Pseudomonas spp. is considered opportunistic bacterial pathogens that rarely cause disease in healthy persons. A study reveals that 12% (61/150) of the total TB patients were found co-infected with Pseudomonas aeruginosa [21]. Pseudomonas spp. in this study shows great resistance to 7 of the antibiotics used with make it a very serious and complicated among other bacteria isolates in this work as in Table 5.
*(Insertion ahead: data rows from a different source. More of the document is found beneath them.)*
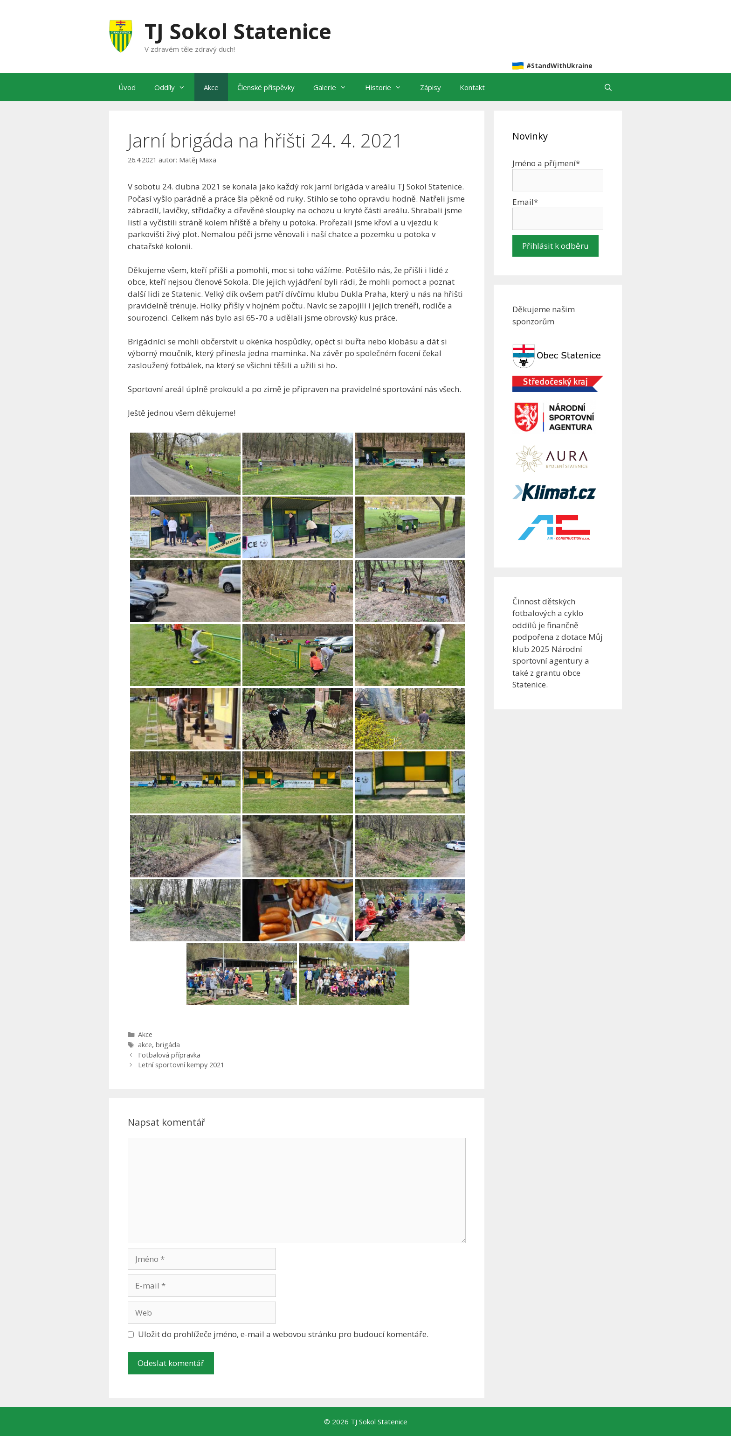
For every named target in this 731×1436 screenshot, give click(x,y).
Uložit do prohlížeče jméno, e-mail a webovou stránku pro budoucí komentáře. (283, 1334)
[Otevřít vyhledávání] (608, 87)
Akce (211, 87)
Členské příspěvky (266, 87)
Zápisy (430, 87)
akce (145, 1044)
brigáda (168, 1044)
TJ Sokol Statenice (238, 31)
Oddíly (174, 87)
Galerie (334, 87)
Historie (388, 87)
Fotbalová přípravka (169, 1055)
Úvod (127, 87)
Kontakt (472, 87)
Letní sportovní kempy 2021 (181, 1064)
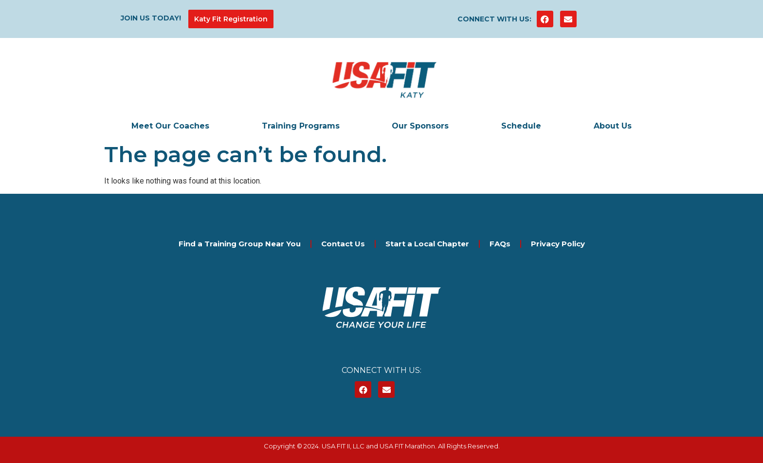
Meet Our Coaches (170, 125)
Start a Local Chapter (427, 243)
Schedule (521, 125)
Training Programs (301, 125)
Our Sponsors (420, 125)
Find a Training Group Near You (240, 243)
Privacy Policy (558, 243)
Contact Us (343, 243)
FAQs (500, 243)
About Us (613, 125)
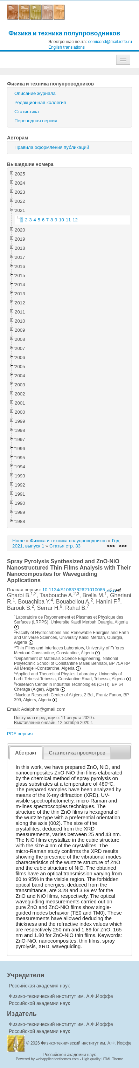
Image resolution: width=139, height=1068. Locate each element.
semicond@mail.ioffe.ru (110, 41)
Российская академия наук (39, 985)
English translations (66, 47)
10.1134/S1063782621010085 (81, 589)
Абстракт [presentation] (26, 753)
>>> (123, 546)
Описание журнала (35, 93)
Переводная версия (35, 120)
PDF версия (20, 733)
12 (75, 219)
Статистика (26, 111)
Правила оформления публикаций (51, 147)
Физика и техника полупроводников (64, 33)
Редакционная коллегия (40, 102)
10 (61, 219)
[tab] (26, 752)
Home (18, 540)
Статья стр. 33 (65, 546)
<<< (111, 546)
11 (68, 219)
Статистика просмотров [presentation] (77, 753)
Results of many years ago reported decreasing susceptibility of Proteus spp. to Ciprofloxacin x from 100 to 46% over a 6-year period in their institution; are in the same trend with our results reporting 66.7% susceptibility of Proteus spp. Isolates [22]. In a similar work, results showed that isolated Proteus spp. from 74 sputum sample were resistant to Amplicin which from the result above correlate to Ampicillin at 100% resistant as showed in Table 5. S. pneumoniae was seen as resistant to gentamycin (80%) in a result from Uzma et al. (2005), also adding that S. pneumonia and S. pyogenes are seen to be on a verge of developing resistance to the cheaper antimicrobial agents. In this study, both were seen sensitive to Pefloxacin (100%) and Ciprofloxacin (100%), with S. pneumonia resistant to gentamycin and Ampicillin as in Table 4 and Table 5. In this study, all the bacteria isolated from the sputum were highly susceptible to Pefloxacin (100%), Ofloxacin (80%), and Ciprofloxacin (55%). Also showing high resistance to Ampicillin (95%), Amoxicillin/clavulanate (90%), Streptomycin (85%), Cephalosporin (85%) and Cotrimoxazole (80%) as indicated in Table 5 above.
5. Conclusions
In this study, it was seen that all of the TB patients whose sputum was analyzed for this work were associated with different bacteria isolates with E. coli having the highest frequency. Some of these patients as a result of the secondary infection caused by the bacteria pathogens isolated are prone to most of the respiratory diseases such as bronchitis, meningitis, pneumonia, etc. Ofloxacin and Pefloxacin can be administered as the results of the study shown and carefully observe the patient for further improvement.
Microorganisms are ubiquitous, proper health hygiene should be observed as those with respiratory disease should use frequent facemask in covering their nostrils because it is communicable via inhalation of the droplet expelled from an infected individual. Proper control measures should be ensured in hospitals because Lower Respiratory Infections are mostly Nosocomial infections. Also, the use of antibiotics should only be recommended by a doctor after a series of tests have been done to control antibiotic resistance to a bacterial infection.
Ethical Approval and Informed Consent
Ethical clearance with reference number (EBSHREC/0310/HC/99) was obtained from Ebonyi State Ministry of Health. All participants were duly informed of the objectives of the study and the protocol for sample collection. All participants signed an informed consent form were signed. Participation was voluntary.
Authors’ Contribution
OEN and IDC conceptualized the study, OOJ designed the study, NOL participated in the field work, K-MOO participated in data collection. OEN prepared the initial draft of the manuscript. All authors contributed to the development of the final manuscripts and approved its submission.